About me

Welcome to the Crustal Deformation and InSAR Geodesy lab at Universidad de Chile!

I am an InSAR geodesist from Chile and assistant professor at the Department of Geology of Universidad de Chile.

My research focuses on the use of space geodetic data to understand a variety of crustal deformation processes that occur in volcanoes, faults, plate boundaries, glaciers, and salars. Specifically I use InSAR (Interferometric Synthetic Aperture Radar), GNSS (Global Navigation Satellite System), and DEM (Digital Elevation Models) that I complement with field observations, seismological, geochemical, and mineralogical data.
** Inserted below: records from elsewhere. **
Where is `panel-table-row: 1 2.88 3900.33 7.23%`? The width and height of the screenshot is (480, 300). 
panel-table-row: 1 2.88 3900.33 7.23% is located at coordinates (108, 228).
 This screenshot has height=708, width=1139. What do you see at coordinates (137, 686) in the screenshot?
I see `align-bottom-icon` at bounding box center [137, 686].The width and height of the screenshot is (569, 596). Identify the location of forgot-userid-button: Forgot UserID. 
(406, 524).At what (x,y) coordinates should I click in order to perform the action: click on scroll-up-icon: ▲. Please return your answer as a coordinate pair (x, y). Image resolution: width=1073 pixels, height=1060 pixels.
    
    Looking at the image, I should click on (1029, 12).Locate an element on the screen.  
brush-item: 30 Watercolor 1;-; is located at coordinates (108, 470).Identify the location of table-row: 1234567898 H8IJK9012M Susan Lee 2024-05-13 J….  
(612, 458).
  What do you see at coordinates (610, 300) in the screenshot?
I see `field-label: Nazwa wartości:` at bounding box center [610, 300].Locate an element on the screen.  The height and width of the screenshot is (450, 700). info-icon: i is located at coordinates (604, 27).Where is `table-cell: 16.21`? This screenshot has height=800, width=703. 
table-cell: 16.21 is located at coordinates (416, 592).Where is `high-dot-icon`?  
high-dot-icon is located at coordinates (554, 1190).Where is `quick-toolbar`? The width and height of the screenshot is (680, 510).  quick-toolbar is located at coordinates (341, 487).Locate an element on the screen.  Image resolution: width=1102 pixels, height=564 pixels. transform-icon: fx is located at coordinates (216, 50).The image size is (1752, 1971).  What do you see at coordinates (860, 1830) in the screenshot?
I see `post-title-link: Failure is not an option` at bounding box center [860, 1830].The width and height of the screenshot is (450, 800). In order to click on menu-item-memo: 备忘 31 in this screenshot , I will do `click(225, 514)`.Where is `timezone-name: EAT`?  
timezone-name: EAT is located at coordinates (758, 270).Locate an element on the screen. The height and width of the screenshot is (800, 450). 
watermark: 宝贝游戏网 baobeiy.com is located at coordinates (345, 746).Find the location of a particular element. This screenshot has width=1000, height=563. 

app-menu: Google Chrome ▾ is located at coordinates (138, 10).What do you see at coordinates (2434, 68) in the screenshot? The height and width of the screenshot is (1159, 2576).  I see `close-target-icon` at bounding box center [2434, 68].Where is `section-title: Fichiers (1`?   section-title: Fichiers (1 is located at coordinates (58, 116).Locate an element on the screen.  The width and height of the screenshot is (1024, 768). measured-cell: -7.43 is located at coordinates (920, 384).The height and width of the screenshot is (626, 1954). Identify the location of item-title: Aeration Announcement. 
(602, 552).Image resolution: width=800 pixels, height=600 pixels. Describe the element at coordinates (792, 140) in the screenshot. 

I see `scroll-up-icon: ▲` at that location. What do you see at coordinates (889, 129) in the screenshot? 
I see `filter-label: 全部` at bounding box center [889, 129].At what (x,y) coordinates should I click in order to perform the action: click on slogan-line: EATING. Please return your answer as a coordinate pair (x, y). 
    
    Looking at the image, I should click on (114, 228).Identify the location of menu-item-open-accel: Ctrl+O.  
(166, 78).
Most of my research have focused to understand magma storage, transport, and eruption dynamics in volcanoes of the Southern Andes in Chile, which is the most productive active volcanic arc in the world in the past 40 years. I have also worked in other subdution zones (Aleutians, Vanuatu) and hot spots (Yellowstone, Galapagos, Hawai’i). In the past years I have worked mostly to understand the strain accumulation, release and the segmentation of the Magallanes Fagnano fault zone, the plate boundary between the Sotuh America and Scotia plates.

Deploying a GNSS station in southernmost Patagonia to study the Magallanes Fagnano fault zone, January 2023.